**Exercise material**
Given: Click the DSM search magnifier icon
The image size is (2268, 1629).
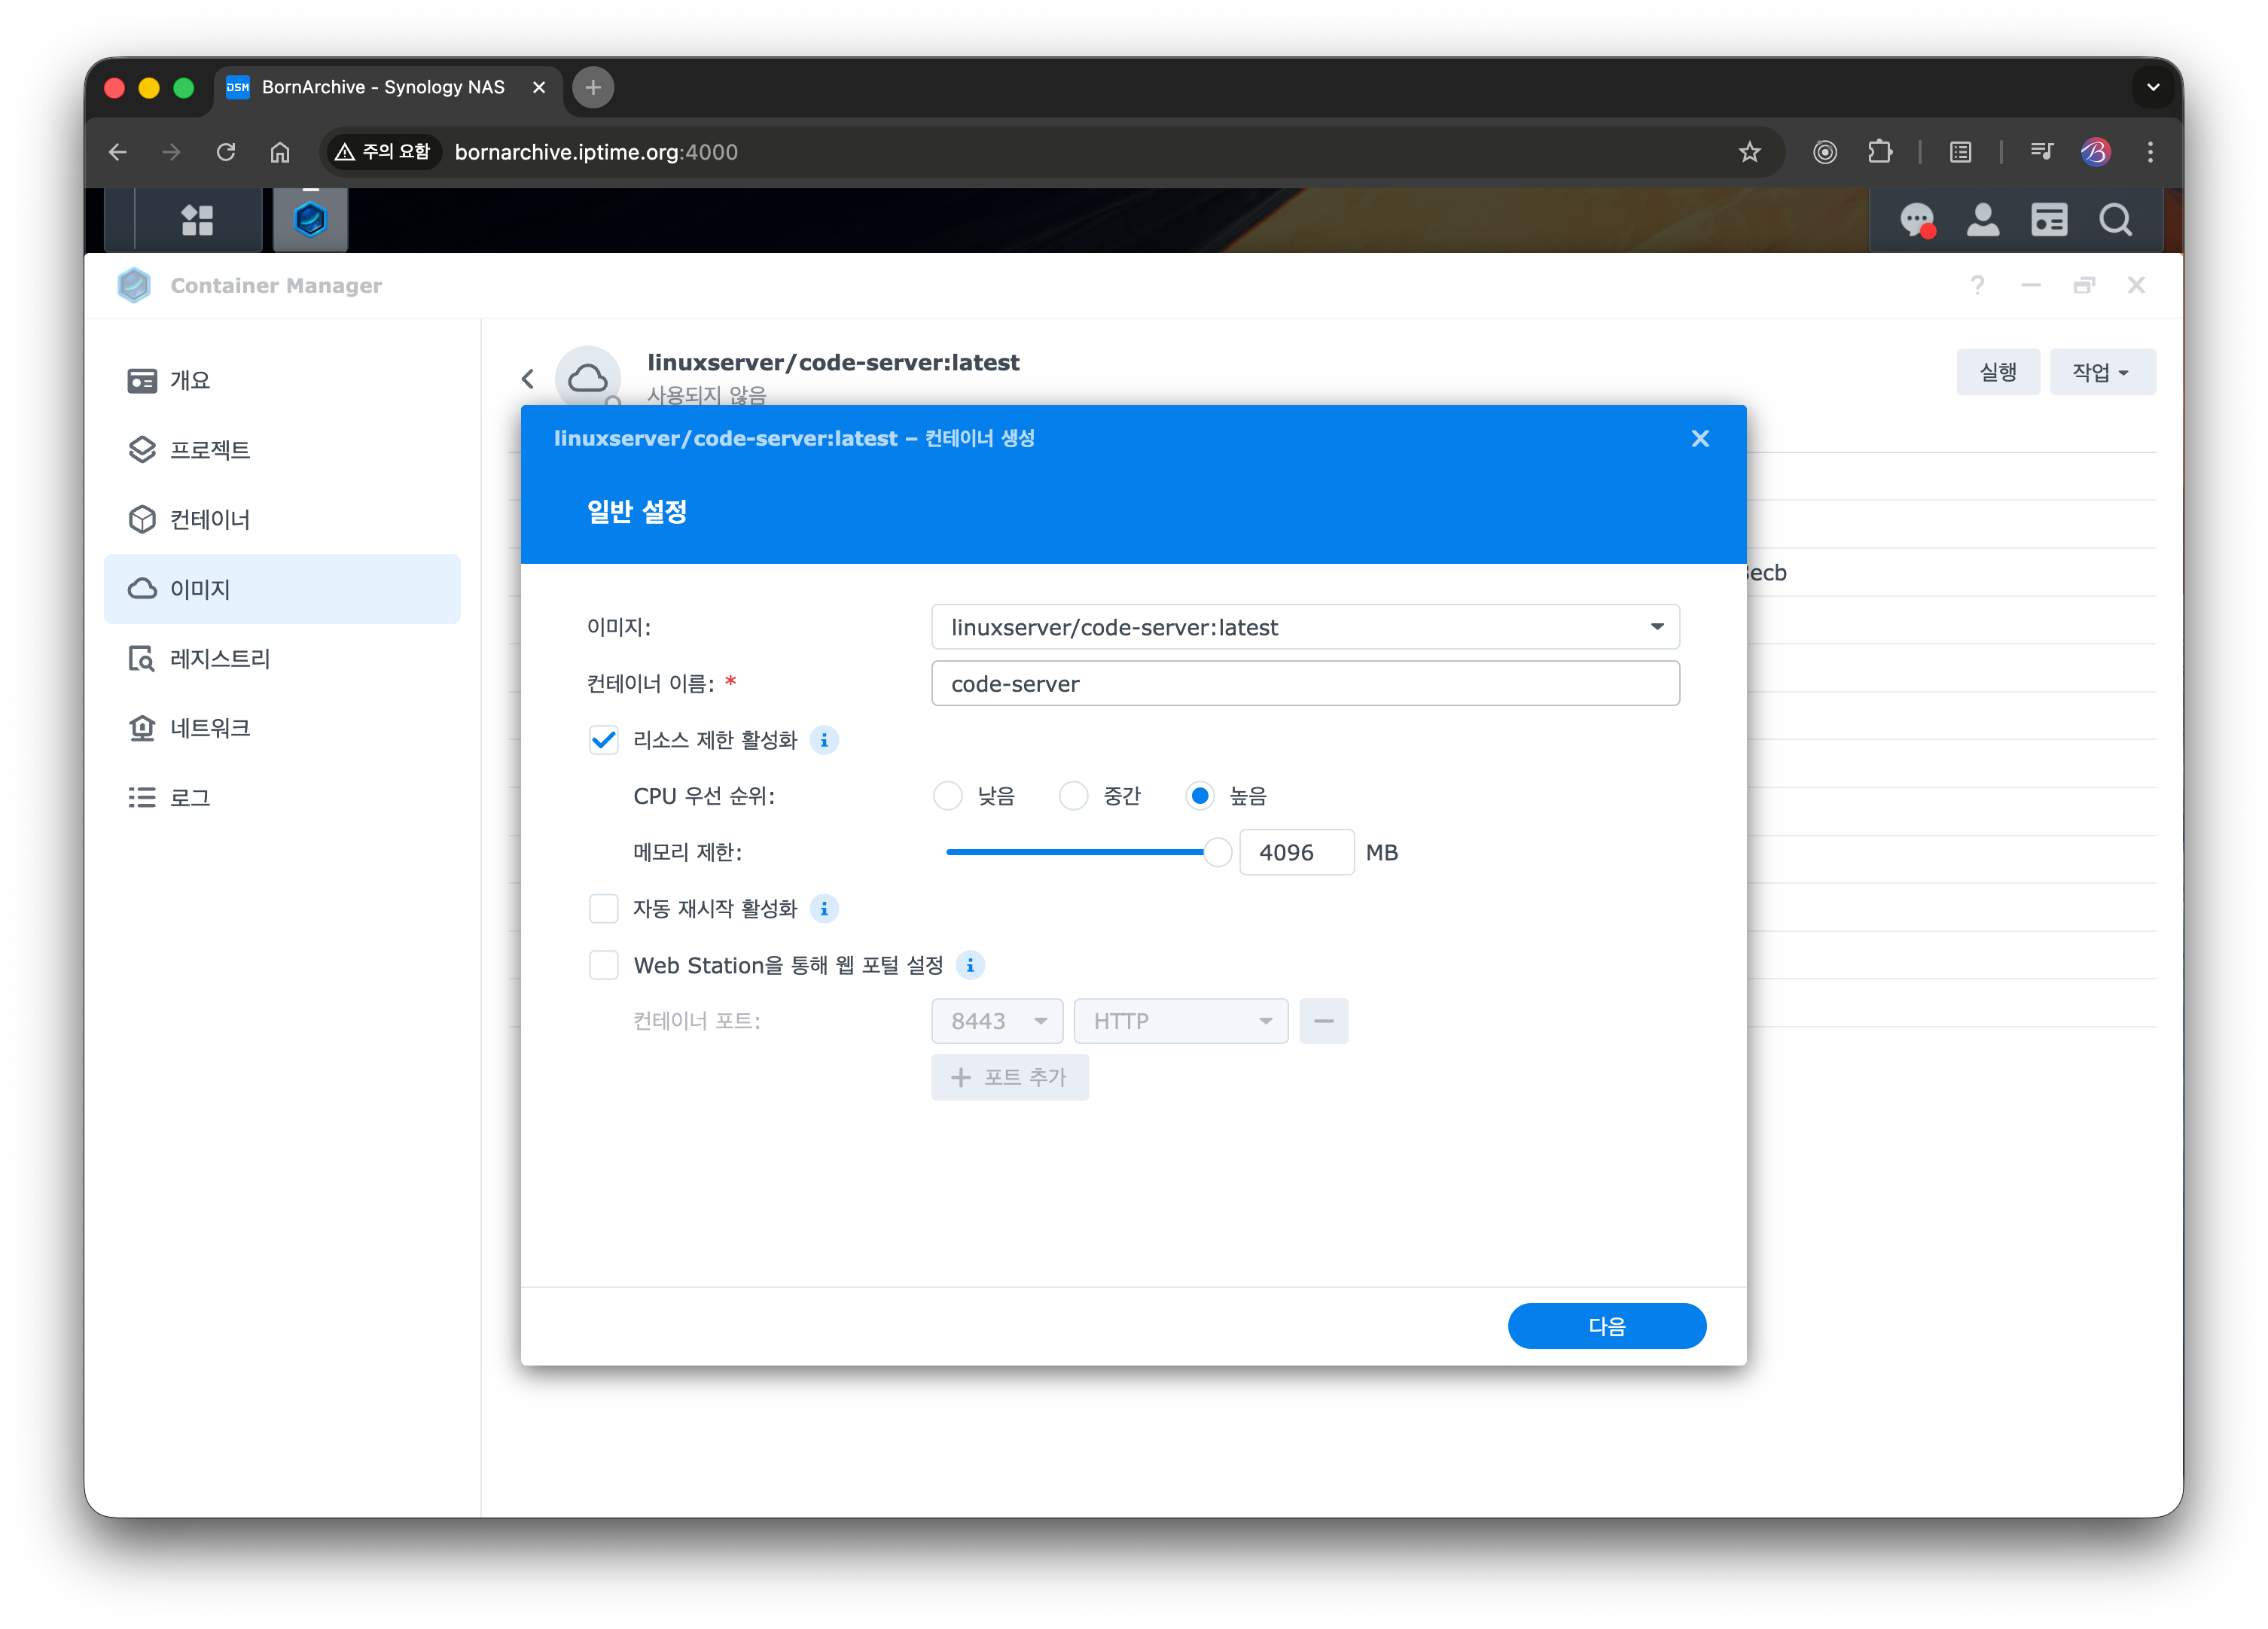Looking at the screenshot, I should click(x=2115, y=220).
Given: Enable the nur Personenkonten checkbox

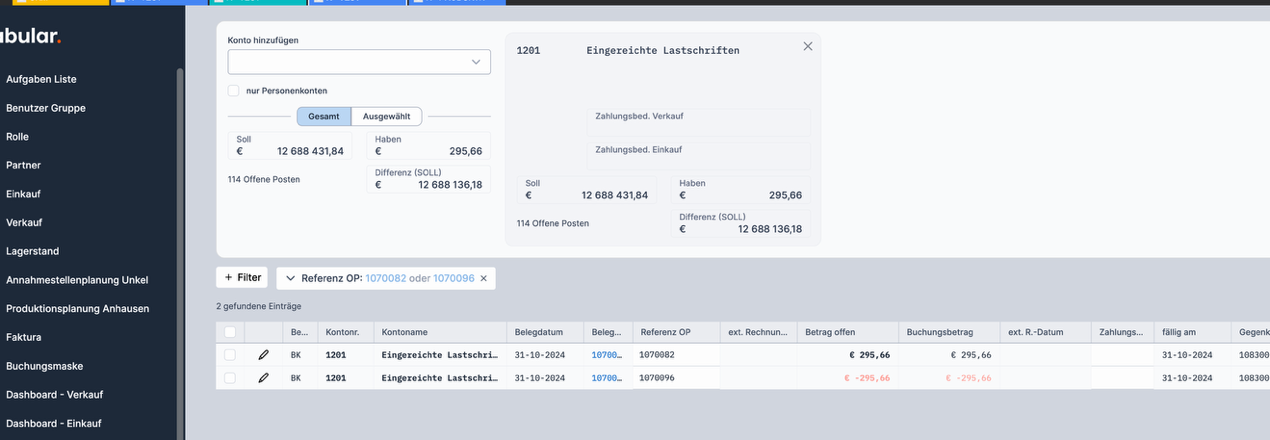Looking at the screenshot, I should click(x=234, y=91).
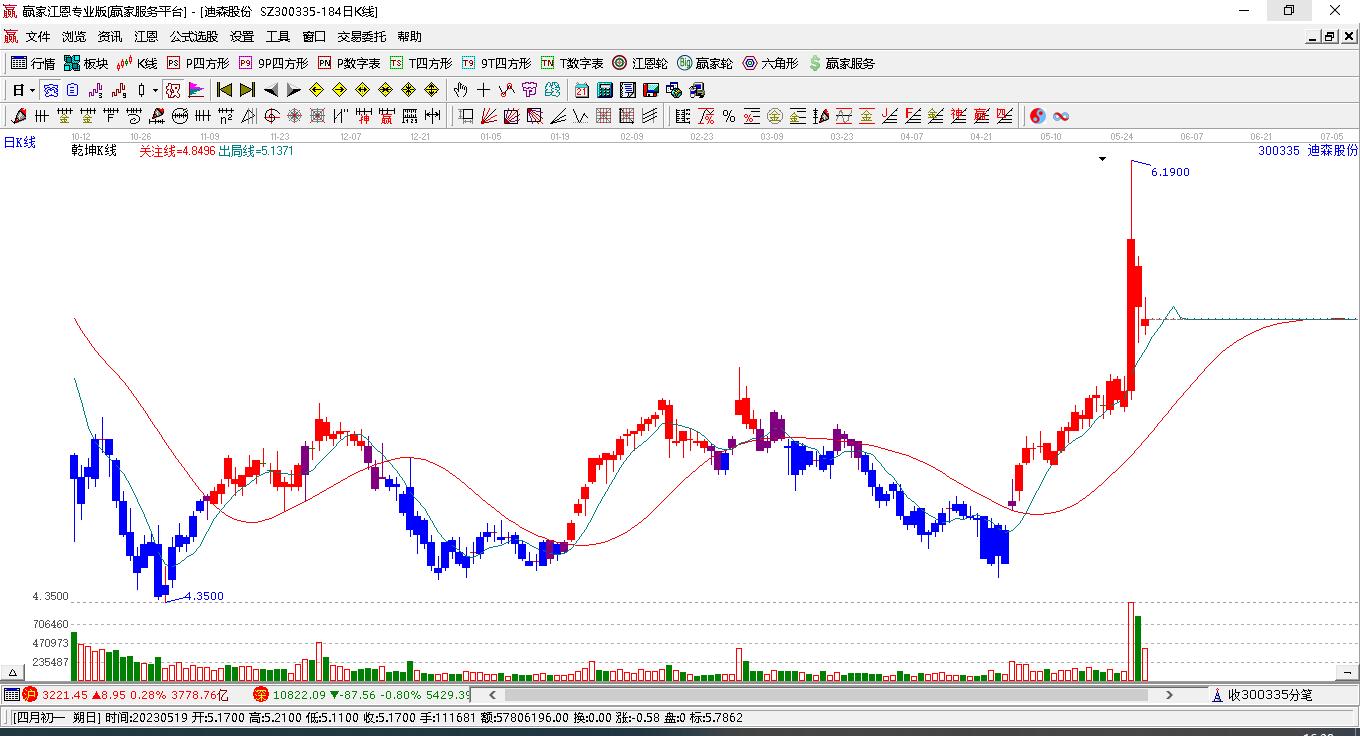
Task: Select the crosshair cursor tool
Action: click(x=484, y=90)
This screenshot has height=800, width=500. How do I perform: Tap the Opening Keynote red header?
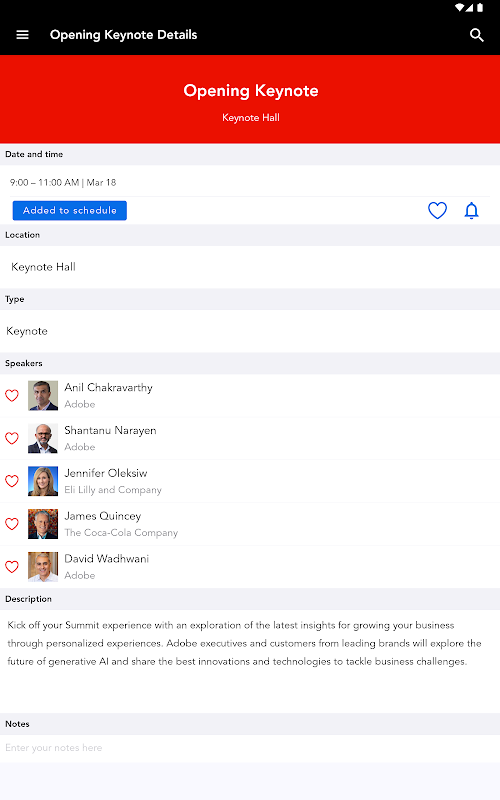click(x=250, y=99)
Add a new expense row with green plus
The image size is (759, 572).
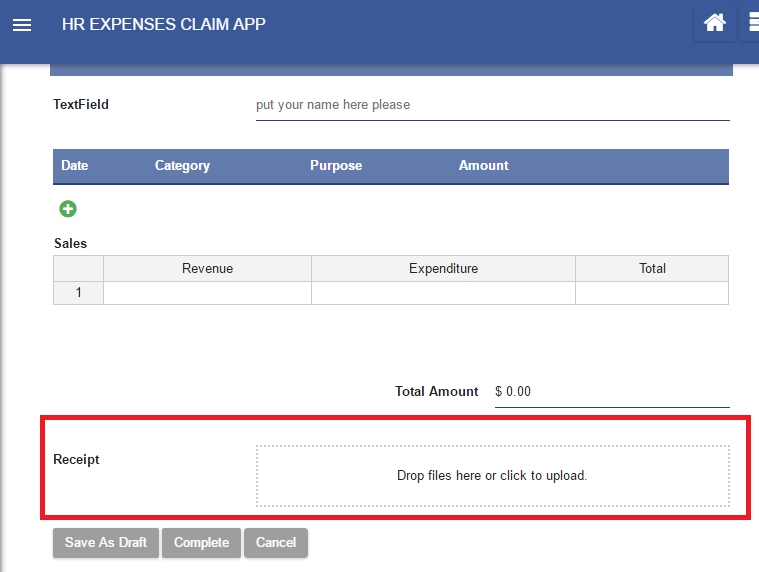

**What is required**
Render the records, beginning at the line that contains "Given: Enable the nur Personenkonten checkbox" and continuing through the end of the records, as a Markdown table with the columns "Row" and "Line", one numbered row per line. Skip blank lines and leave the pictures out of the table.

**Output below**
| Row | Line |
|---|---|
| 1 | Given: Enable the nur Personenkonten checkbox |
| 2 | Looking at the screenshot, I should click(x=234, y=91). |
| 3 | Task: Select the crosshair cursor tool |
| 4 | Action: click(x=484, y=90) |
| 5 | This screenshot has height=800, width=500. How do I perform: Tap the Opening Keynote red header? |
| 6 | click(x=250, y=99) |
| 7 | Add a new expense row with green plus |
| 8 | The image size is (759, 572). |